Brauchen wir neue Arbeitsmodelle?

"Arbeit ist das halbe Leben", sagt ein Sprichwort und unterschätzt damit den Stellenwert, den Arbeit 2018 im Leben vieler Menschen hat, möglicherweise sogar noch. Insgesamt arbeiten 43 Prozent aller deutschen Arbeitnehmer*innen einmal im Monat auch samstags oder sonntags. Wer in einem Beschäftigungsverhältnis in Vollzeit angestellt ist, macht wöchentlich ungefähr fünf Überstunden. Das geht aus dem Arbeitszeitreport 2016 der Bundesanstalt für Arbeitsschutz hervor. Dabei zeigt die Erhebung auch, dass die Befragten, die in Vollzeit beschäftigt sind, gerne weniger und die, die in Teilzeit beschäftigt sind, gerne mehr arbeiten wollen.

Ein Fazit aus den Ergebnissen der Befragung lautet: Es fürchten nicht nur viele, dass in Zukunft aufgrund der Digitalisierung Arbeitsplätze wegfallen könnten.
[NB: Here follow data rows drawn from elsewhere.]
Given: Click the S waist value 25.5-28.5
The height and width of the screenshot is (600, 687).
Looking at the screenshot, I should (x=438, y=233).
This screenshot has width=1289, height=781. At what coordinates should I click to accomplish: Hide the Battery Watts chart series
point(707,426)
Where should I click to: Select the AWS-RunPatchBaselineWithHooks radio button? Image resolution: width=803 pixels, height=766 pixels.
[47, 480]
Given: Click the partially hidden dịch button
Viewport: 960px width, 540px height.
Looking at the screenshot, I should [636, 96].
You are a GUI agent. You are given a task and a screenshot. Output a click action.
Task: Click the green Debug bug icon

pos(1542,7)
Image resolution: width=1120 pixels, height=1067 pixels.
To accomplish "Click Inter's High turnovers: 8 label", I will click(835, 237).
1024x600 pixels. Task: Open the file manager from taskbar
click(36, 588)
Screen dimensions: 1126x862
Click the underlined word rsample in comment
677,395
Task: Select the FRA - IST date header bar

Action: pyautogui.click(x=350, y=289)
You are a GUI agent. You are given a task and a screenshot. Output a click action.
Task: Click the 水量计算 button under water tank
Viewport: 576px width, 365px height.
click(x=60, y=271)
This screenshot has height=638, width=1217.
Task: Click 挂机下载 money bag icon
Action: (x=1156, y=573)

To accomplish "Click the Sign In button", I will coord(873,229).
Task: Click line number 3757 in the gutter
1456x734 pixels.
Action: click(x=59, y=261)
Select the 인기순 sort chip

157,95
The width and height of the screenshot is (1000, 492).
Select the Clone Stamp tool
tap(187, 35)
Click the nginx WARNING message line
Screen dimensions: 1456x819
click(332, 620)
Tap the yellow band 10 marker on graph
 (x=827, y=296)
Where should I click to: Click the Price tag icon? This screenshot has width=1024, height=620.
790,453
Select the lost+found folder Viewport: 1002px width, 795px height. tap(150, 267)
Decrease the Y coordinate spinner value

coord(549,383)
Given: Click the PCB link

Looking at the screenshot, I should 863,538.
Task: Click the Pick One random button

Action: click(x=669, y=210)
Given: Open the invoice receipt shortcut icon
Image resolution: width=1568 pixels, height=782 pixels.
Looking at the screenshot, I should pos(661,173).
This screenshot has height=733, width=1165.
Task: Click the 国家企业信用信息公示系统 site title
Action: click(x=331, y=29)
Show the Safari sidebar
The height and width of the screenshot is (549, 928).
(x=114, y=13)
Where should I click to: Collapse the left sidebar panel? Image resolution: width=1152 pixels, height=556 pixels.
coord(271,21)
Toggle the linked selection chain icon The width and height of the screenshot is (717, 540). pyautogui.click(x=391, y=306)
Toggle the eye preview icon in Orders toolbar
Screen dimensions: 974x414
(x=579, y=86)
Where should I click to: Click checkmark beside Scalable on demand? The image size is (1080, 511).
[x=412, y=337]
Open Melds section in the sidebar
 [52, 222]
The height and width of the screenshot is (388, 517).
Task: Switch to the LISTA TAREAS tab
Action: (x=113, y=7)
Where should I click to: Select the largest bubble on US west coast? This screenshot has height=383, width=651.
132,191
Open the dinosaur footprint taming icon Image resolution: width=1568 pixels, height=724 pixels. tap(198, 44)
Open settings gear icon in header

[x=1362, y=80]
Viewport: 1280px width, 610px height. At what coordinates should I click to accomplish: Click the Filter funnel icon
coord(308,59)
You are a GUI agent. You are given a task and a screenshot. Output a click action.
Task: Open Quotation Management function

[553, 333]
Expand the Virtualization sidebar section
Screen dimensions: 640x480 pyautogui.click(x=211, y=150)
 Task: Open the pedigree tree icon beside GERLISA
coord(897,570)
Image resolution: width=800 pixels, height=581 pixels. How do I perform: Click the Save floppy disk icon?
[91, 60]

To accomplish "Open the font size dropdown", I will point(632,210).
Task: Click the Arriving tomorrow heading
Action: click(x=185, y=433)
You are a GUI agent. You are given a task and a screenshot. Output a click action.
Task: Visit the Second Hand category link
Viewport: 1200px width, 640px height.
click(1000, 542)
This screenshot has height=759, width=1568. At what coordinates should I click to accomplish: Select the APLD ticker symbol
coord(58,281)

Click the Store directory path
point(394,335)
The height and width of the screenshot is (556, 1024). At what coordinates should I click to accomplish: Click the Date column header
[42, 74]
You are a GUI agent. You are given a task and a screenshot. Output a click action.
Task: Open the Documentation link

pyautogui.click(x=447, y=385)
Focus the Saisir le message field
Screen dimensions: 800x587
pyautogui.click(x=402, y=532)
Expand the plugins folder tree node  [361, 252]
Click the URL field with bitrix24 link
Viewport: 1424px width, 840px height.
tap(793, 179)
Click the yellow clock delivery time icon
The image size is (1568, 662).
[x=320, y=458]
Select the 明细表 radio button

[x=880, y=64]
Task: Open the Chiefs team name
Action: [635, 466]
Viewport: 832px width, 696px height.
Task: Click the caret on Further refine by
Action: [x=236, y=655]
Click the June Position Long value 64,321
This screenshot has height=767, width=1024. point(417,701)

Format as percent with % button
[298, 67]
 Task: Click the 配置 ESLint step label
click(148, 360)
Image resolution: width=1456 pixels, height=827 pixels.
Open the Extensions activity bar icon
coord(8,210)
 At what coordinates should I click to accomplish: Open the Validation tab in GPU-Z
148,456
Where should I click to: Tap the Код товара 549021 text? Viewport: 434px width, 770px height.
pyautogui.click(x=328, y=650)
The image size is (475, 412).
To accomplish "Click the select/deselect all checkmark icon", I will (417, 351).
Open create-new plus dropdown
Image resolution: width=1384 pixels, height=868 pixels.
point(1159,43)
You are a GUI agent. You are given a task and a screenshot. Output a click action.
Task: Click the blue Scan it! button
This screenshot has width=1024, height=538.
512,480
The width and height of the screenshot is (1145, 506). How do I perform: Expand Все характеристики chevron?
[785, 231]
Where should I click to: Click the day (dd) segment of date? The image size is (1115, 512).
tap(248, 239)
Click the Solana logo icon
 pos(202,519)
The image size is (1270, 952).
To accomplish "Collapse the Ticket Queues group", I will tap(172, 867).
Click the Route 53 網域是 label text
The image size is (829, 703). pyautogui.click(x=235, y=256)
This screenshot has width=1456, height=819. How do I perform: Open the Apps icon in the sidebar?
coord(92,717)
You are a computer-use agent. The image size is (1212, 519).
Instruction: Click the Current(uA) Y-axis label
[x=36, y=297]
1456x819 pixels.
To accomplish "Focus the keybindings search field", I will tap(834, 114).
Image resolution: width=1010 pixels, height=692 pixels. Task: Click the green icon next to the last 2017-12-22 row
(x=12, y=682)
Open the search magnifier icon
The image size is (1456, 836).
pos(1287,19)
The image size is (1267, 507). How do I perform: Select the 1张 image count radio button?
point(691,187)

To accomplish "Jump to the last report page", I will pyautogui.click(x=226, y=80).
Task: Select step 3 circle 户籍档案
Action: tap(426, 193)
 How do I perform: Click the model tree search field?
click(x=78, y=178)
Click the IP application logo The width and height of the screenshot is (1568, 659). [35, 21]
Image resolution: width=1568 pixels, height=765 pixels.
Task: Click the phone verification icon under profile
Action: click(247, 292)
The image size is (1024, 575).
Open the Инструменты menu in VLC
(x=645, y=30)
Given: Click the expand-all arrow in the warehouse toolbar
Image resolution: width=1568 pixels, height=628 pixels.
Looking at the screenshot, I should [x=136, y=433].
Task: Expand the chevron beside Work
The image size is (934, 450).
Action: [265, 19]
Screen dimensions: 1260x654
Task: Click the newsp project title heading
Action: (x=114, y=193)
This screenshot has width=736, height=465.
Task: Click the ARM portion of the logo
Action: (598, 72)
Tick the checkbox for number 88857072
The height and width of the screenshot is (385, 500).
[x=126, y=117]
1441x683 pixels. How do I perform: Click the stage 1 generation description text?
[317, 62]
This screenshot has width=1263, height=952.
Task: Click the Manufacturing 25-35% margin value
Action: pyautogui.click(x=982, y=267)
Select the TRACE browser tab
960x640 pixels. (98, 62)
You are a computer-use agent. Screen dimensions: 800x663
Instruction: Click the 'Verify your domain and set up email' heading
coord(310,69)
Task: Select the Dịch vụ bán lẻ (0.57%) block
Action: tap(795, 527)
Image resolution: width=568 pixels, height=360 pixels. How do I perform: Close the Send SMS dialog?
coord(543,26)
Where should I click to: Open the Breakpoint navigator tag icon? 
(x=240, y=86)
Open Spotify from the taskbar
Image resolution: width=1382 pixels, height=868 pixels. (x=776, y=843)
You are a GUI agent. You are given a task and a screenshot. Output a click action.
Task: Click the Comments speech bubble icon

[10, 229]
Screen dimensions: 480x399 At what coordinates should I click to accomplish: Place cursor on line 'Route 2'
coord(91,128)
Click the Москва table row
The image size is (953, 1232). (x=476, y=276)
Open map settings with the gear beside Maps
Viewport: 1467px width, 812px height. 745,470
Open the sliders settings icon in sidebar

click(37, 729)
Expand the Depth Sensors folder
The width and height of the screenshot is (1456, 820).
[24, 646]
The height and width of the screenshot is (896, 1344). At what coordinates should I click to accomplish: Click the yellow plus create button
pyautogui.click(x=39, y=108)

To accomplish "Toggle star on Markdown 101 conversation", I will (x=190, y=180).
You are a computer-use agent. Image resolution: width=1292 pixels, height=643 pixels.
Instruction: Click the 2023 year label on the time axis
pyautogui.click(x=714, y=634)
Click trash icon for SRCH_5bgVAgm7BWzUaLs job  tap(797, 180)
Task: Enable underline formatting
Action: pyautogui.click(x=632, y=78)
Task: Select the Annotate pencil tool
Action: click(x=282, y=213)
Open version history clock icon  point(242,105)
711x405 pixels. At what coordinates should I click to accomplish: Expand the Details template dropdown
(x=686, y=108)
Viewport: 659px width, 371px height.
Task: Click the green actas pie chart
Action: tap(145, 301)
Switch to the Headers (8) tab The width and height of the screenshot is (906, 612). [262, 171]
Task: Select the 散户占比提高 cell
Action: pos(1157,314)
Der Arbeitsbegriff an sich scheint reformbedürftig, da sich auch die Haltung vieler Menschen zur Arbeit verändert hat. "Ich möchte etwas machen, das mir Spaß macht und ich möchte meine Arbeit gut machen", sagt Jerry. "Wenn ich mal Kinder habe, will ich aber auch Zeit mit ihnen verbringen. Und nicht jeden Tag acht Stunden auf der Arbeit sein."

Ob es das bedingungslose Grundeinkommen sein wird, das Antworten auf die Anforderungen an den Arbeitsbegriff der Zukunft findet, ist ungewiss. Aber die Diskussion um das bedingungslose Grundeinkommen scheint zumindest die richtigen Fragen aufzuwerfen: Was heißt Arbeit in ein paar Jahrzehnten? Wird es weiterhin Arbeitsplätze für eine große Mehrheit der Bürger*innen geben? Werden wir arbeiten, um uns selbst zu verwirklichen oder um unsere Miete zu zahlen?